Biologists at Harvard University have determined that some African frogs carry concealed weapons: When threatened, these species puncture their own skin with sharp bones in their toes, using the bones as claws capable of wounding predators.
The unusual defense mechanism is described by Harvard’s David C. Blackburn, James Hanken, and Farish A. Jenkins, Jr., in a forthcoming issue of the journal Biology Letters.
“It’s surprising enough to find a frog with claws,” says Blackburn, a doctoral student in Harvard’s Department of Organismic and Evolutionary Biology. “The fact that those claws work by cutting through the skin of the frogs’ feet is even more astonishing. These are the only vertebrate claws known to pierce their way to functionality.”
“Most vertebrates do a much better job of keeping their skeletons inside,” he adds.
Blackburn first became aware of the clawed frogs while conducting fieldwork in the central African nation of Cameroon. When he picked up one of the hulking fist-sized frogs, it flailed its hind legs violently, scratching him and drawing blood.
Back in the U.S., Blackburn examined museum specimens of 63 African frog species. He noticed that in 11 species — all in the genera Astylosternus, Trichobatracus, and Scotobleps and all native to central Africa — the bones at the ends of the toes were pointed and hooked, with smaller, free-floating bones at their tips.

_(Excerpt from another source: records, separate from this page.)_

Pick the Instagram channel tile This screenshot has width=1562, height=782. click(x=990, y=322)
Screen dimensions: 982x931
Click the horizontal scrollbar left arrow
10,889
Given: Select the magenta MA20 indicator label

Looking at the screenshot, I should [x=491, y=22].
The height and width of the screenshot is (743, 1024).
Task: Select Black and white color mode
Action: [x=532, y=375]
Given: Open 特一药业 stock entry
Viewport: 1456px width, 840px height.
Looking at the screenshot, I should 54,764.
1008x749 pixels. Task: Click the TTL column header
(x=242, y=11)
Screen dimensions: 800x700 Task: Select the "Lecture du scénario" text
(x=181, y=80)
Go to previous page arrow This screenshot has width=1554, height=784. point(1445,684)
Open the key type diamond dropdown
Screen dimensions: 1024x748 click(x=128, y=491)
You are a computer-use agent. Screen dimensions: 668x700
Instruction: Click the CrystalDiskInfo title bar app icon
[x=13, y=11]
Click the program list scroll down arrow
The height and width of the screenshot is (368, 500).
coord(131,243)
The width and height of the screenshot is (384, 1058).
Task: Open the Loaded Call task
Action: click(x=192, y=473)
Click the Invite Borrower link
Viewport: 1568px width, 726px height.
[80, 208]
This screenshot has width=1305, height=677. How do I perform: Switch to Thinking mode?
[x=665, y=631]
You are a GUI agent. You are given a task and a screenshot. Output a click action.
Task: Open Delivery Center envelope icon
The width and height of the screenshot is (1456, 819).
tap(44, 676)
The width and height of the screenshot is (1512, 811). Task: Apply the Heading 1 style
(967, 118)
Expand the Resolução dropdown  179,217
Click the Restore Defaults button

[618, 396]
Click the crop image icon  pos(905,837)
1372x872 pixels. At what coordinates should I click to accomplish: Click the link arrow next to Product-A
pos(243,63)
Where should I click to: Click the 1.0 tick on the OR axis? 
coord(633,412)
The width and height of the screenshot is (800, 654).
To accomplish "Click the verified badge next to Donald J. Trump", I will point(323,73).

Eventually he determined that these small nodules at the tips of the frogs’ feet were connected to the rest of the toe by a collagen-rich sheath.
“These nodules are also closely connected to the surrounding skin by dense networks of collagen,” Blackburn says. “It appears they hold the skin in place relative to these claw-like bones, such that when the frog flexes a certain muscle in the foot, the sharp bone separates from the nodule and bursts through the skin.”
This claw-like structure is no conventional claw, though: It is pure bone, free of the keratin sheath that normally surrounds vertebrate claws. And unlike a claw that retracts into a specialized structure in an animal’s foot, as in cats, the site where the frogs’ foot bones emerge appears to be covered with ordinary skin.
While these frogs were mentioned in the scientific literature on a few occasions from 1900 to 1925, they are generally little-known in the U.S., appearing in few museum collections. Even the handful of researchers who wrote about them a century ago often misinterpreted the piercing of the skin as damage incurred during preservation of specimens.
The frogs are widely roasted and eaten in Cameroon, where hunters — evidently well aware of the risk of injury — go to great lengths to avoid handling them when alive.
“Cameroonian hunters will use long spears or machetes to avoid touching these frogs,” Blackburn says. “Some have even reported shooting the frogs.”
Of more than 5,500 known frog species, Blackburn and his colleagues found just 11 with claws, and speculate there may be another couple of similarly equipped species.
Blackburn plans to study live specimens of the African frogs to determine whether retraction of the foot bones back into the body is an active or a passive process, and how the damaged skin regenerates after the claws are deployed.
“We suspect, since the frog does suffer a fairly traumatic wound, that they probably use these claws infrequently, and only when threatened,” Blackburn says.